The biggest of the Chinese trio of challengers, Nio, has steadily gained sales of its electric SUVs sold at a price as much as 40% higher than Tesla’s Model 3. The company has a proven retail strategy, including clubhouses with showrooms, workspaces, lounges, theatres, and even camp activities for customers’ children. Some pressure was felt by Nio earlier this year after a price cut by Tesla. Still, a subsequent reduction failed to have a similar impact, according to Nio CEO William Li on a recent earnings call.

“We didn’t see any specific impact on our order intake,” Li said. “This proves that we have our own unique advantages.”

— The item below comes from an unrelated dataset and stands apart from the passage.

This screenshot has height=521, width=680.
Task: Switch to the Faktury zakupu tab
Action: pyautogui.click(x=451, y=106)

Helped by lower prices than Tesla, Xpeng has also seen brisk sales growth. The company, which attempts to sell the smart features of its vehicles, raised $2.2 billion this month by capitalizing on a recent share-price surge and selling additional stock.

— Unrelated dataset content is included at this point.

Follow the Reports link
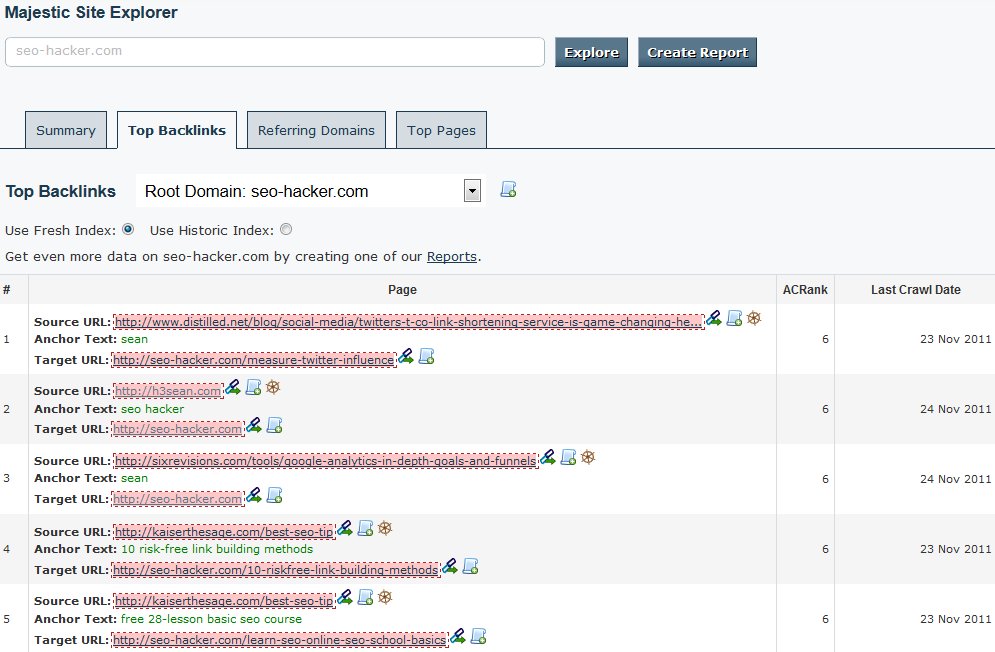995x652 pixels. pos(452,257)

“I would call 2020 Year One of an intelligent electric-vehicle market in China,” Xpeng Vice Chairman Brian Gu said in a phone interview on Nov. 27. “We’re seeing really good sales of many good products.”

Common Threat

New Volkswagen ID.4 Electric Car Takes Aim at SUV Buyers
The Volkswagen ID.4 SUV, right, and the Volkswagen ID.3.
Image: Bloomberg

Conventional carmakers swiftly moving to electrified autos are the real rivals faced by Tesla and its Chinese competition. These include Volkswagen AG, which plans to introduce eight ID series, electric models, in China by 2023, and Daimler AG, the Mercedes-Benz luxury cars maker, which have launched the EQC electric SUV. Daimler AG plans to expand its lineup of purely battery-powered vehicles to at least 10 in the coming years.